Что ни говори, а жизнь сама по себе радость, великое счастье, бесценный
дар. Есть две важные части, из которых складывается жизнь и которые придают
ей глубокий смысл и красоту, - человек и природа. Никогда не утратит для нас
интереса человек, ибо проявления его ума безграничны, пути его неизведанны,
формы его жизни и его отношений с другими людьми бесконечно разнообразны,
окончательно не определились и никогда не могут стать окончательными. А
природа! Сколько великой радости дает нам она! Ведь природа - интереснейшая
книга, раскрытая перед глазами каждого из нас. Читать эту книгу, уметь
разгадывать ее таинственные письмена - разве это не есть счастье?! Жаль
только, что наша жизнь несоизмеримо мала, чтобы начитаться этой книгой.
С такими мыслями Лобанович остановился возле окна. Со двора глядела
глухая, черная ночь. Небо, обложенное низкими тучами, казалось, все тяжелее
нависало над оголенной землей. Непроглядный мрак и сырой туман совсем
поглотили эту заброшенную среди болот и лесов небольшую деревеньку.

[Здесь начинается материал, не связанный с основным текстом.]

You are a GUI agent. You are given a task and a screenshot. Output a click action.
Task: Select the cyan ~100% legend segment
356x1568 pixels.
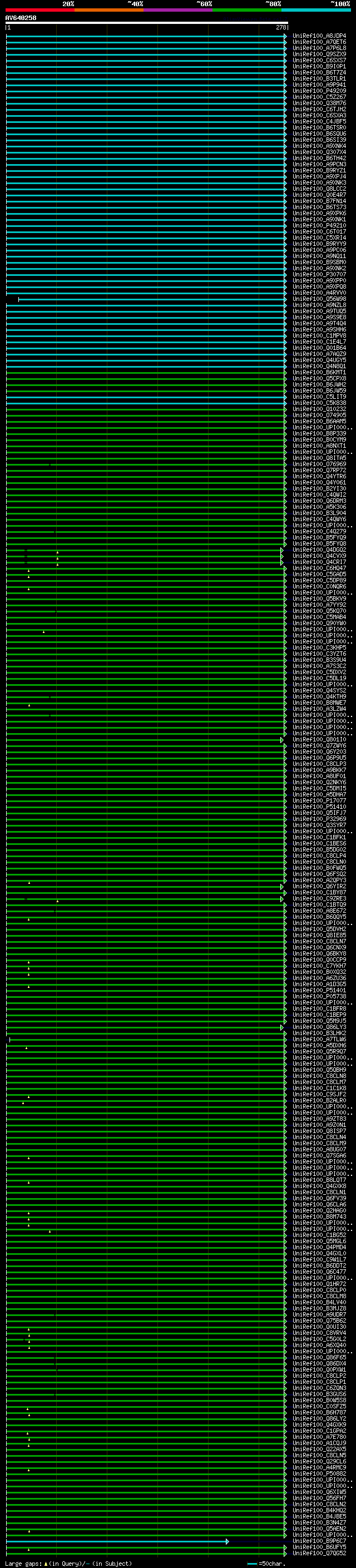(x=317, y=11)
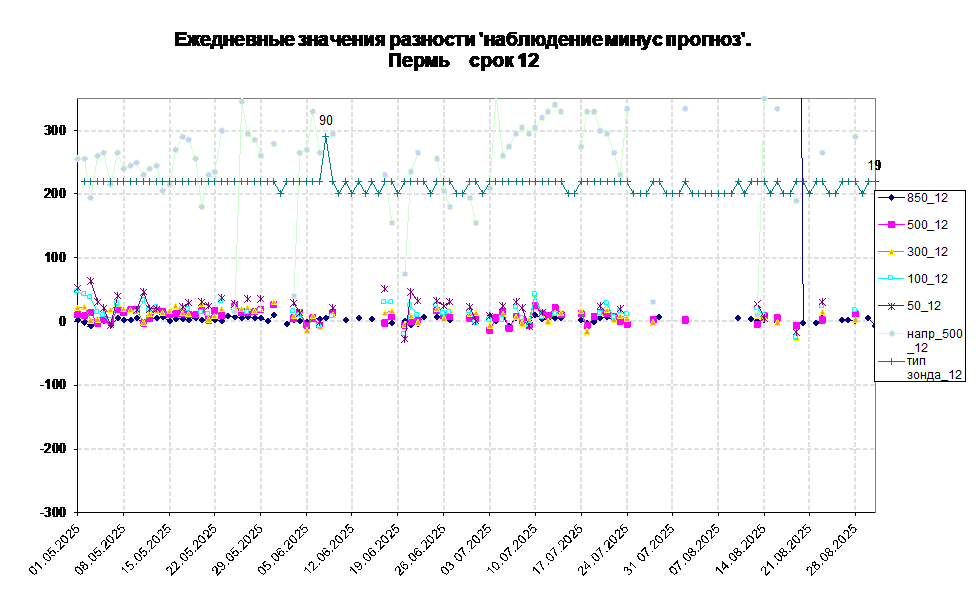This screenshot has height=599, width=976.
Task: Select the cyan square 100_12 legend marker
Action: 890,279
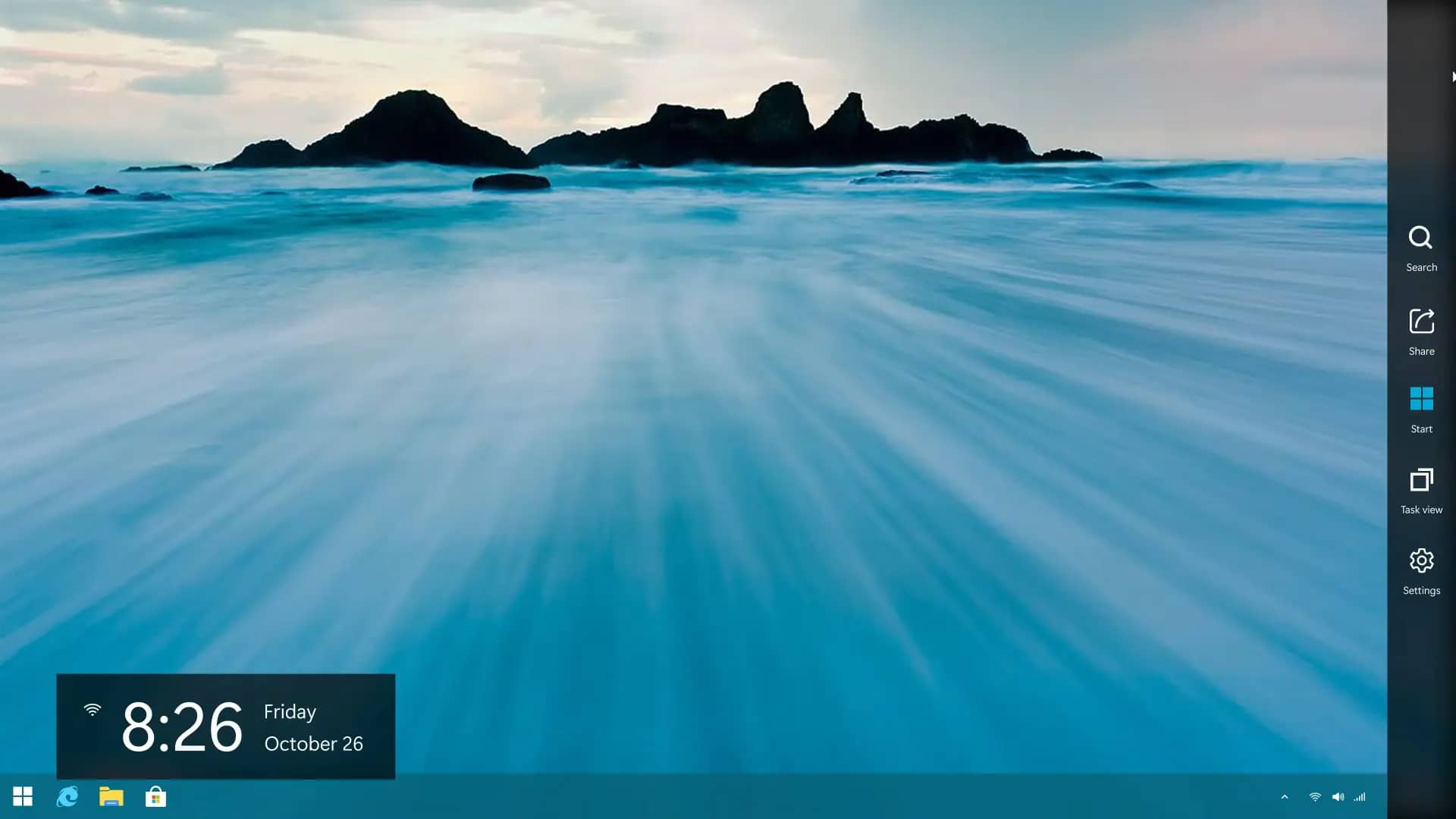Click the Start charm Windows logo
Image resolution: width=1456 pixels, height=819 pixels.
click(1421, 399)
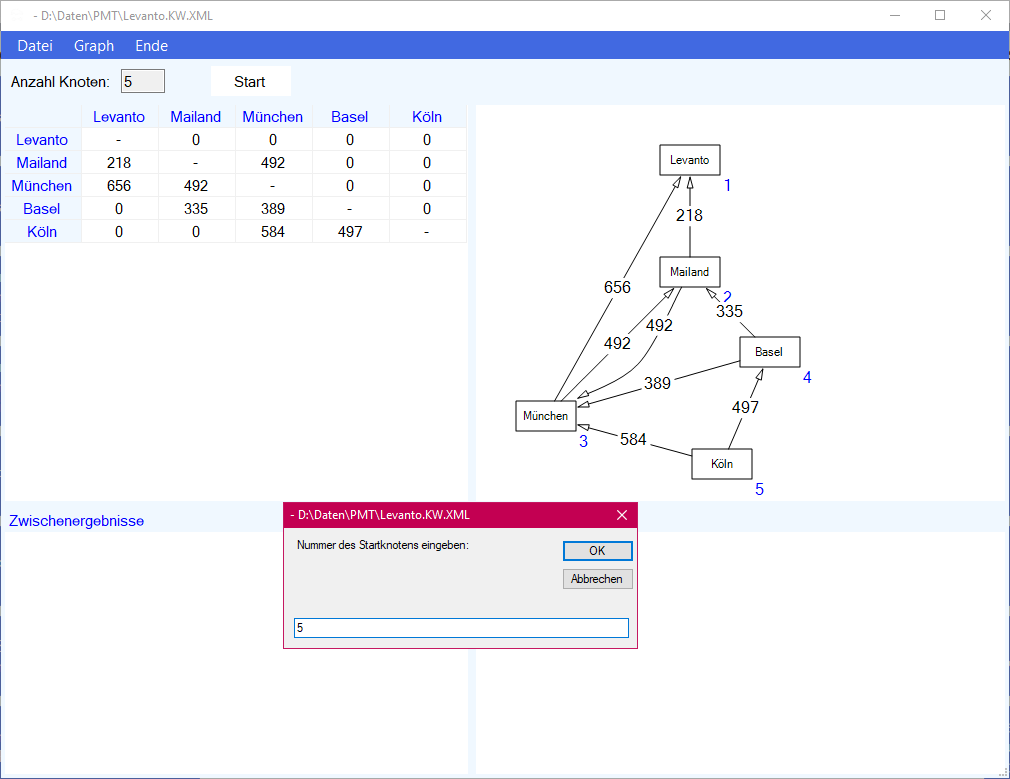Select the Basel node in the graph
The width and height of the screenshot is (1010, 779).
[x=769, y=352]
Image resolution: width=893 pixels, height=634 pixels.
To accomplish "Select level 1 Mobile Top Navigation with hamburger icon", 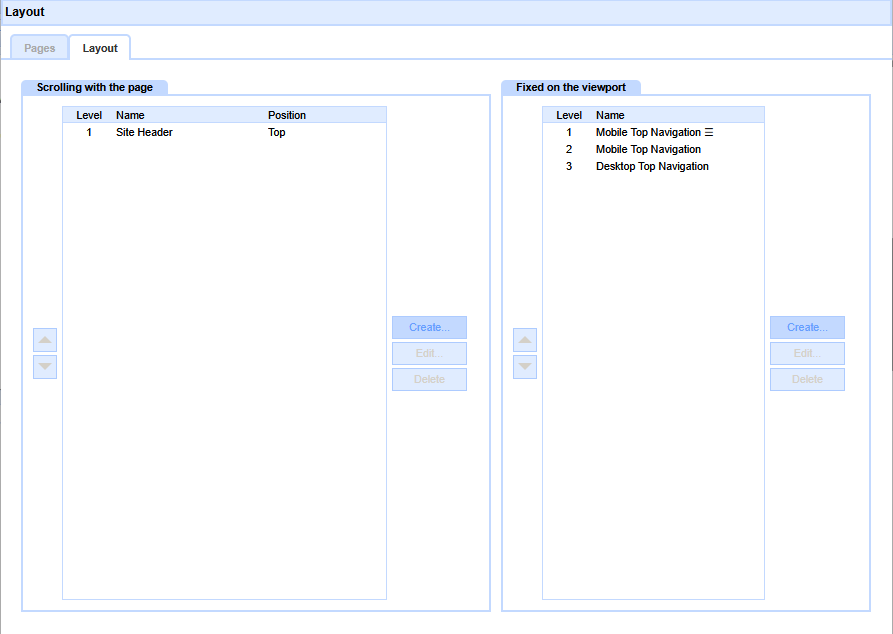I will (654, 132).
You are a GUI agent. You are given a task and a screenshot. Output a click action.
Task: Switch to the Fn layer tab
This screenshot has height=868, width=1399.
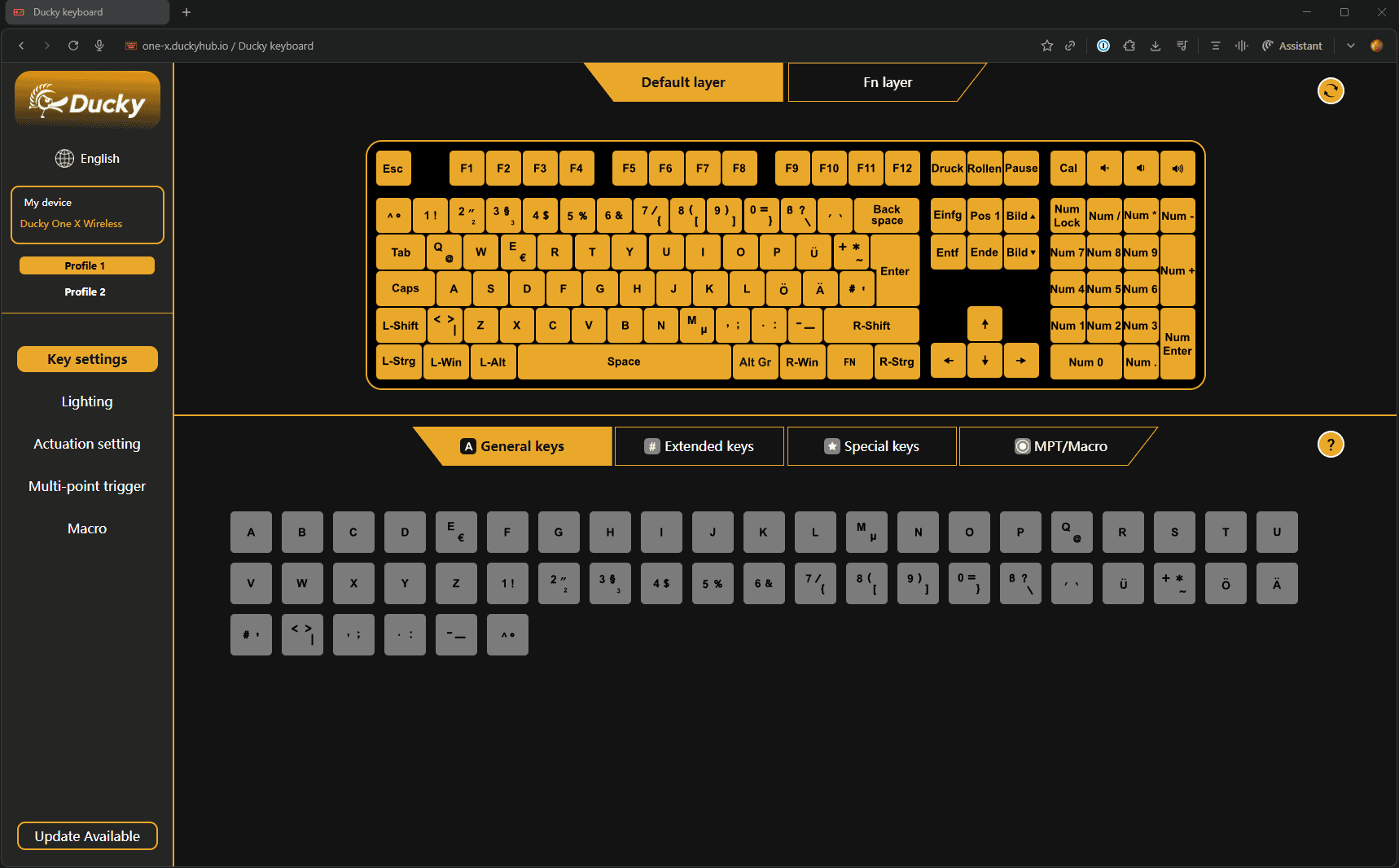887,82
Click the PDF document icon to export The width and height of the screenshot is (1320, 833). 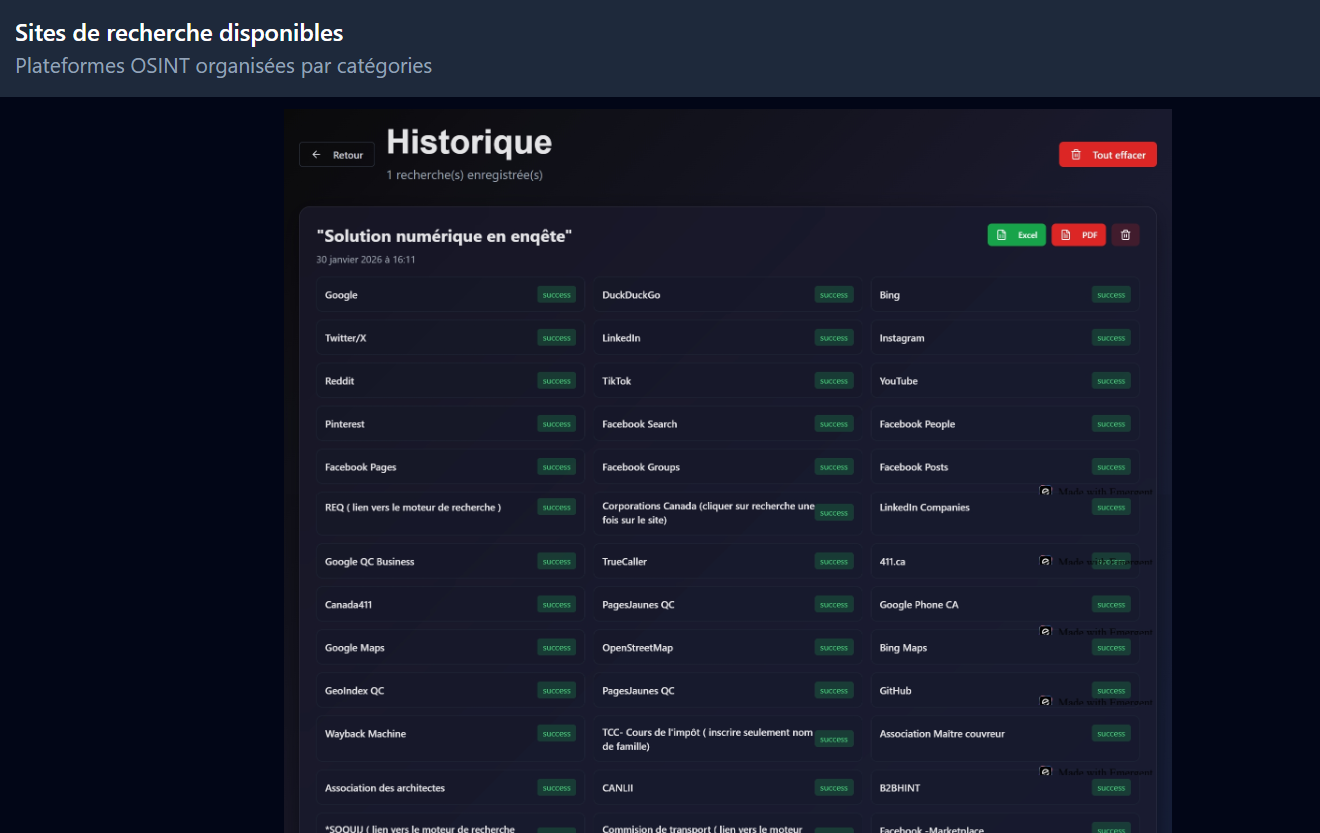tap(1065, 235)
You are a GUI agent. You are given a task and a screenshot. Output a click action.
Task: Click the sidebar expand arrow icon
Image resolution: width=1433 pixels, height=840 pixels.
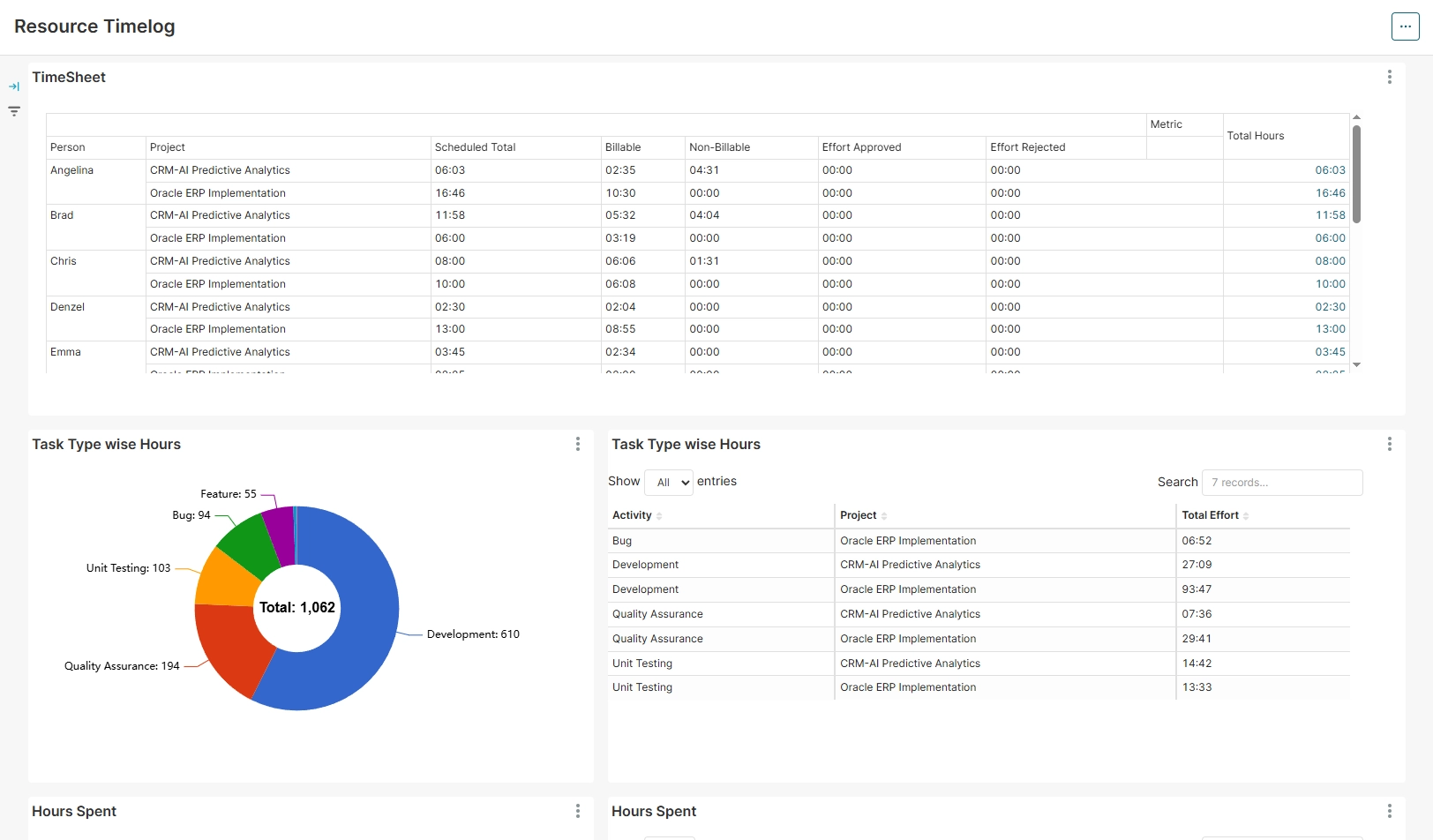14,86
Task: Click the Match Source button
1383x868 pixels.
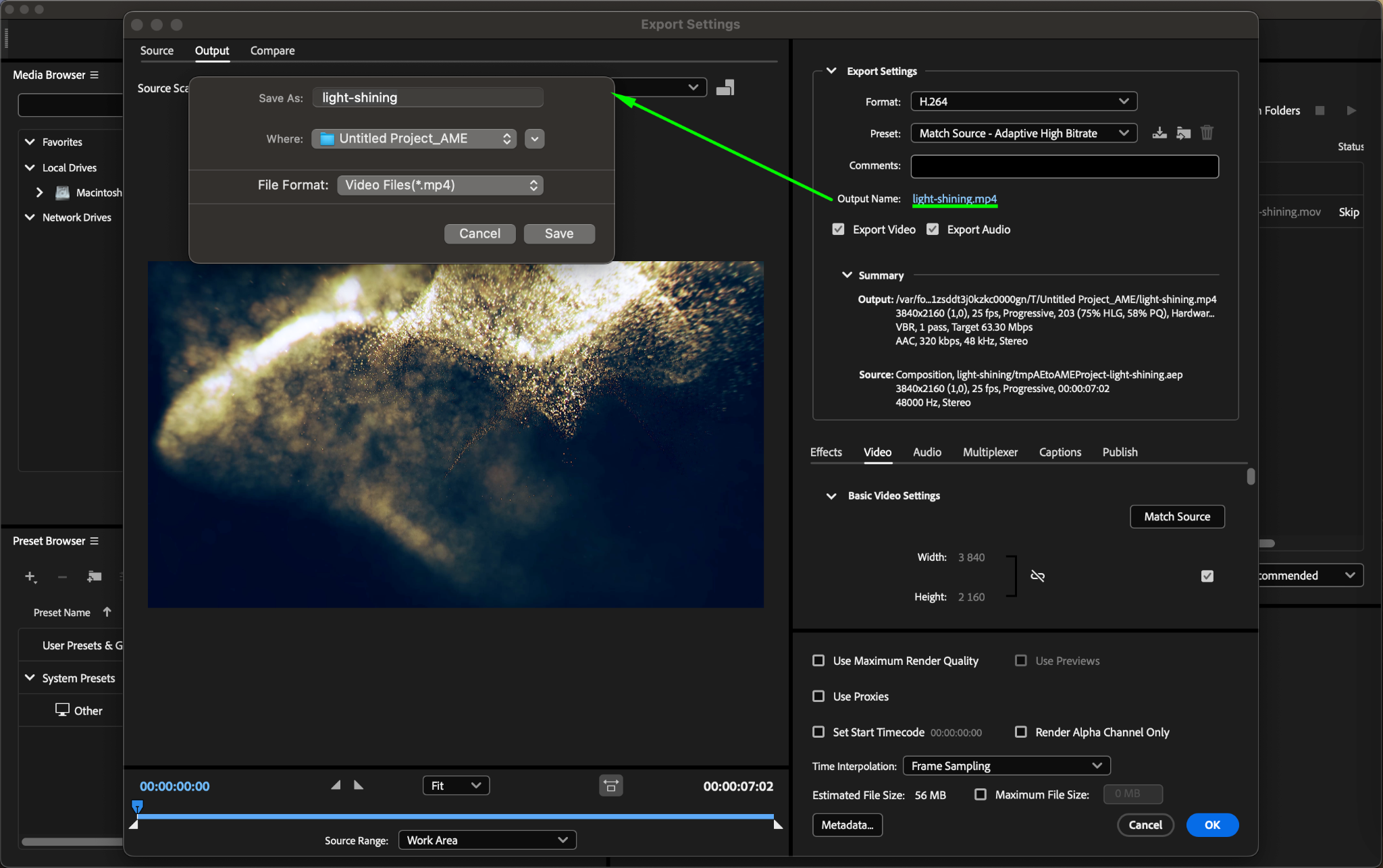Action: click(1176, 516)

"Какая тьма!" - ужаснулся молодой учитель. Ему было приятно
чувствовать, что он в теплой и уютной комнатке, где приветливо горит лампа
под белым абажуром, где все так тихо и спокойно, ничто не нарушает хода его
мыслей. И тут же посочувствовал он тем путникам, которым так или иначе
приходится ехать или идти в это глухое время ночи по темным и грязным
дорогам, через броды и гати, среди лесов и болот.
Лобанович снова подошел к столу и взялся за книгу. Но мысли его так
разгулялись, разошлись, что он вынужден был закрыть книгу и снова начал
ходить по комнате и думать.
Завтра надо будет заказать старосте подводу и поехать в волость забрать
школьные принадлежности; надо познакомиться с тамошним учителем и
посоветоваться с ним по разным вопросам, связанным со школой; нужно также
зайти и к батюшке и пригласить его приехать сюда отслужить молебен перед
началом занятий в школе. Да, это надо сделать, ведь уже давно пора
приниматься за обучение детей. Его назначили сюда поздно, и надо быстрее
начинать занятия, иначе он не сумеет выполнить программу.
Часы на стене делали свое дело. Размеренно, однообразно качался маятник
в стеклянной горенке и, казалось, был очень доволен своей работой, что он и
подтверждал коротким "так-так", "так-так". Перед тем как пробить, часы
несколько минут трещали, скрипели, как колодезный журавль на морозе, и после
такого вступления звенели приятным металлическим звоном.
"А ведь уже поздно", - заметил про себя Лобанович.
Часы пробили полночь. Учитель перенес лампу в другую, еще меньшую,
комнатку, где стояла его простенькая деревянная кровать, лег в постель и
начал читать "Звездные миры и их обитатели".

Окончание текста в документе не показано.